• _Exercise objective_
Tally the lines below that include the string "Viewport". Reply with the total only.

• _Material provided_
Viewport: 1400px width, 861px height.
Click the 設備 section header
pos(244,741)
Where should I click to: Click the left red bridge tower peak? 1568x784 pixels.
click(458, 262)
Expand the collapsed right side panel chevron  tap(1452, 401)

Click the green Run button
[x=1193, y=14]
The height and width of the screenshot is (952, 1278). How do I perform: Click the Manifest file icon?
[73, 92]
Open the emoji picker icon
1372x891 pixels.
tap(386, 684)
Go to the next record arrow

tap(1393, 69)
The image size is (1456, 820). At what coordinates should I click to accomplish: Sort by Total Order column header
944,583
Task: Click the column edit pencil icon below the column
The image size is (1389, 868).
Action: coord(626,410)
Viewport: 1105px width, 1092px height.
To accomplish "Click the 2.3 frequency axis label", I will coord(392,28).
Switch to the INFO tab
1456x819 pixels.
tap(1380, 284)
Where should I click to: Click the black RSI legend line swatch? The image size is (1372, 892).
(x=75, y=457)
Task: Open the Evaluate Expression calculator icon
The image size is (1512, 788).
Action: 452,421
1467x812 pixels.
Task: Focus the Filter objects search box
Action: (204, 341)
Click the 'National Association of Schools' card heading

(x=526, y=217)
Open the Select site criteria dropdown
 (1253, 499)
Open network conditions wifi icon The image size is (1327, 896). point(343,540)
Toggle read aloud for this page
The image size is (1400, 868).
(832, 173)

• _Response to this exercise_
2